__Task prompt__
Leaving the images out, output each entry below exactly.

■ ■ ■ ■ ■ ■ ■

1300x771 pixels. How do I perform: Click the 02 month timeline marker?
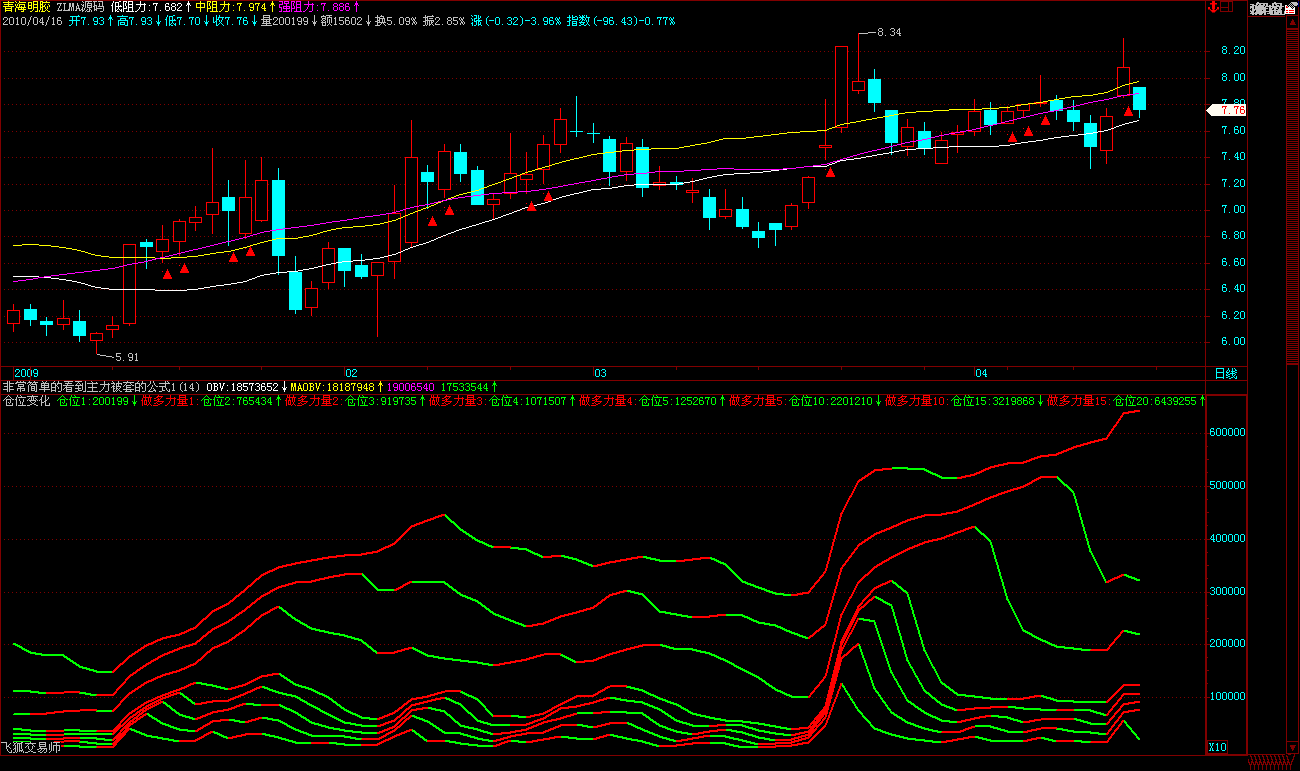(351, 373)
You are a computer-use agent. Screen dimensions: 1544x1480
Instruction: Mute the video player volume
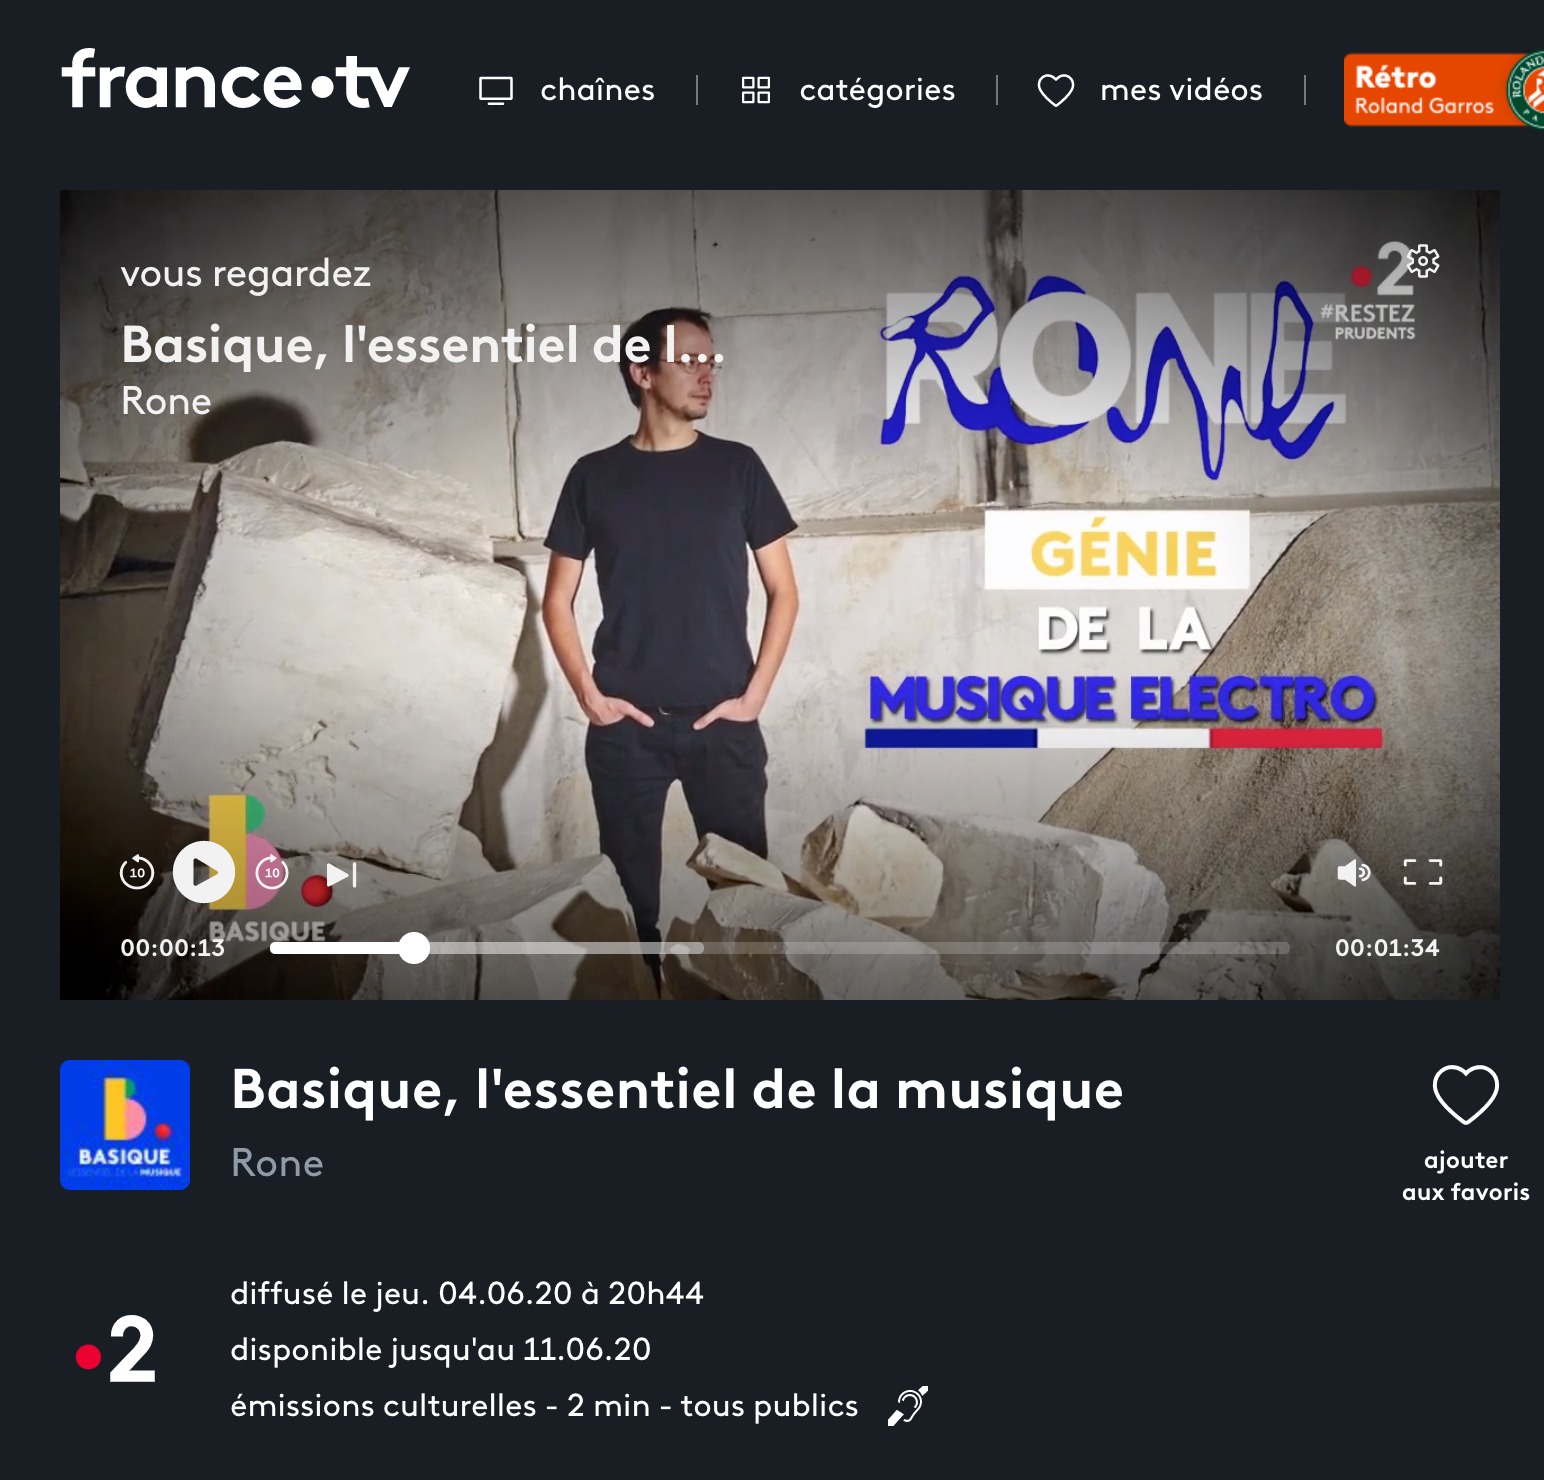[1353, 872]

■ ■ ■ ■ ■ ■ ■

__Answer area__
1300x771 pixels. How do I perform: Click the 02 month timeline marker?
(351, 373)
You are a computer-use agent. Screen dimensions: 1544x1480
Instruction: Mute the video player volume
[1353, 872]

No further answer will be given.